East Grand Rapids Middle School science teacher Kevin Vance is having a busy morning. Again.

A group of Vance’s Innovation Lab students is gathered around a table in the classroom, busily unpacking and examining the parts in mBot robot-building kits. Another group is huddled on the floor in the back of the room, assembling larger robot-building kits. And a third group is out in the hallway, guiding illuminated spheres along the floor toward a loose triangle of miniature bowling pins.

Vance and his colleague, math and science teacher John MacKenzie, move from group to group trying to keep up with what the kids are doing. It’s a daunting challenge. Middle school minds always move fast, but give them the materials to make anything possible and they’ll start creating at warp speed.

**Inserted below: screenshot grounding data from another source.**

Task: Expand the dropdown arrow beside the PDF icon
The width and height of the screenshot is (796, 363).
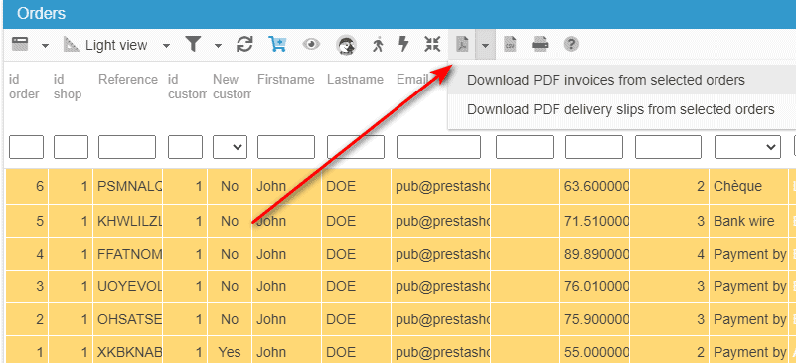Action: pyautogui.click(x=485, y=45)
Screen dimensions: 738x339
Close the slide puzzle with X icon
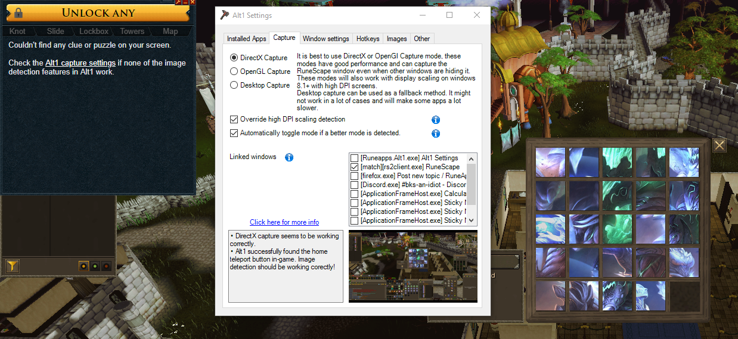pyautogui.click(x=720, y=145)
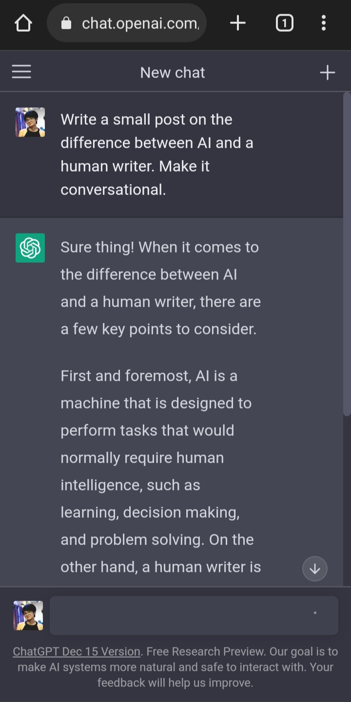
Task: Jump to bottom with down-arrow button
Action: 315,569
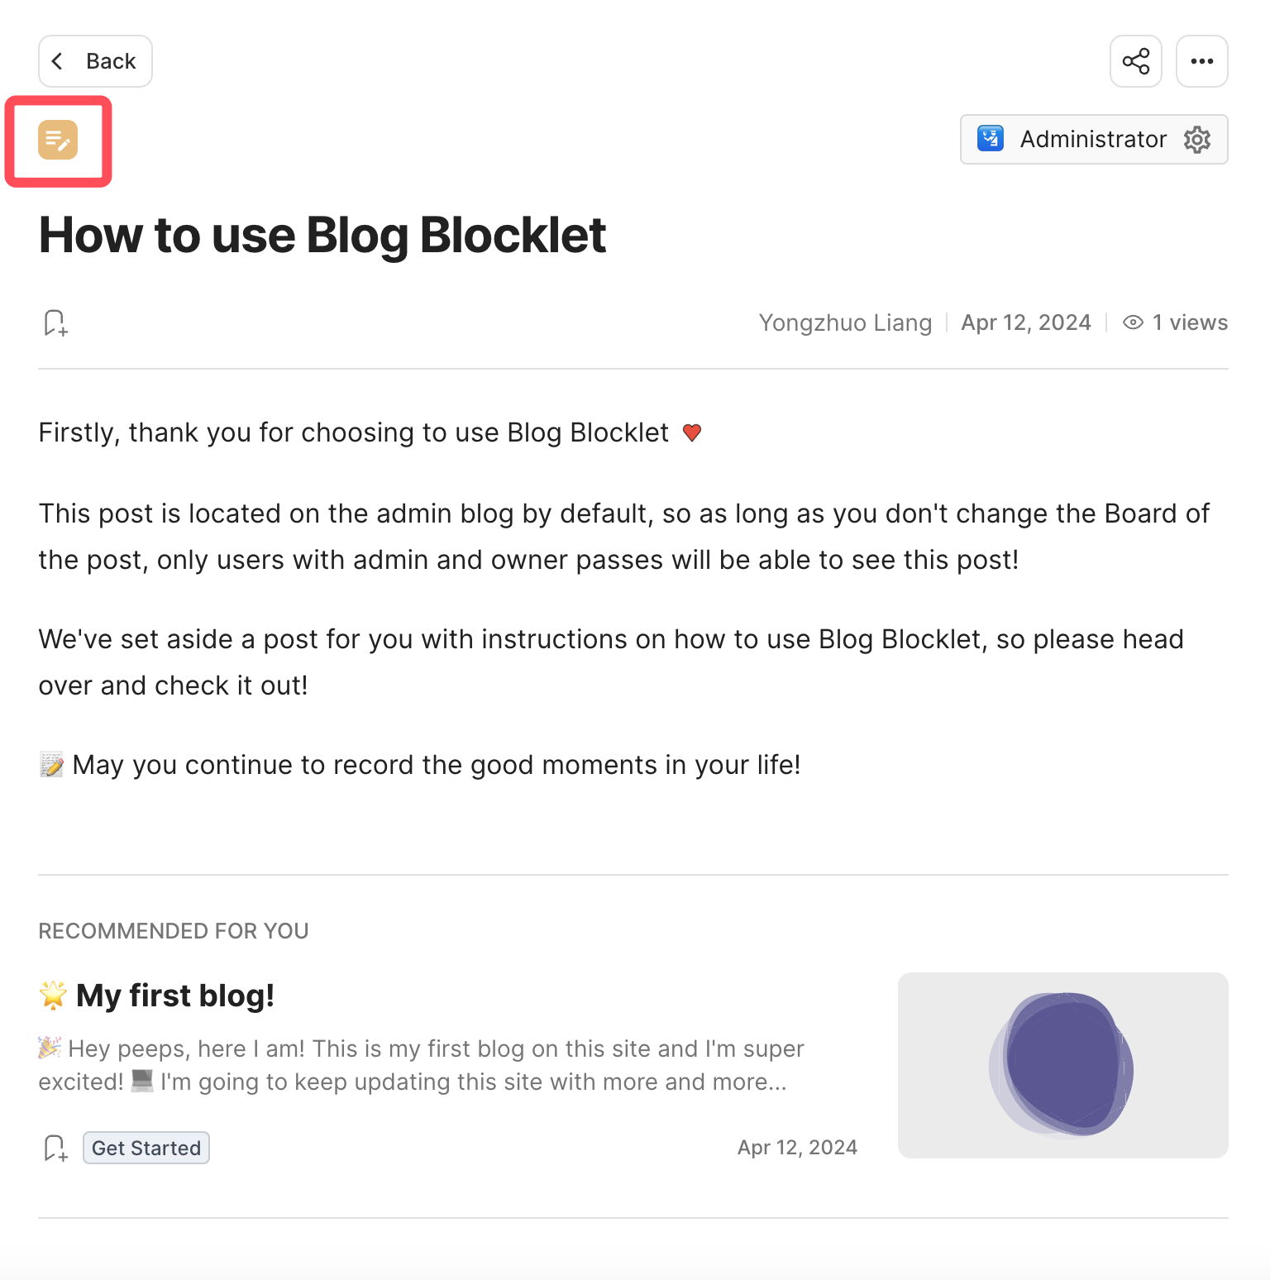
Task: Select the Get Started tag
Action: tap(146, 1148)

Many of the materials in the Innovation Lab were purchased through a series of grants from the East Grand Rapids Schools Foundation. “Just about everything you see here, everything the kids are working on, was funded by the Foundation,” Vance says. “The school provided the Innovation Lab, but the Foundation provided everything that makes it work.”

Noah Dujovny, Riley Gabridge, and Barbara Bart are three of the 8th graders in the hallway programming the illuminated spheres. Their previous project was a water-delivery robot that carries a bottle of water wherever they direct it, and then tips the bottle to pour out its contents. It’s just on the classroom floor now, but it’s not hard to imagine something like it rolling across the lunar surface someday to help hydrate thirsty astronauts.

“I took this class because I heard it was really fun,” Dujovny says.

Bart agrees, explaining that she too had heard from older students that the Innovation Lab was challenging, but also fun and different.

Gabridge says she told her mom about the class: “She said it sounded great. She said she never got to do anything like this when she was in school.”

In the meantime, though, the three of them and their classmates are trying to figure out the best way to knock down the bowling pins with the rolling, multicolored orbs. “I’m as bad at this as I am at regular bowling,” says Betty Jo Trout in exasperation.

After a few tries and a few pin resets, Benson Lam takes his turn at the controls. He directs the ball toward the pins and knocks them all down in one try. Lam raises his arms in triumph.

Vance doesn’t get to see the strike. He’s gone back to check on another group of students, who are planning a project of their own. A busy morning, but also a rewarding one.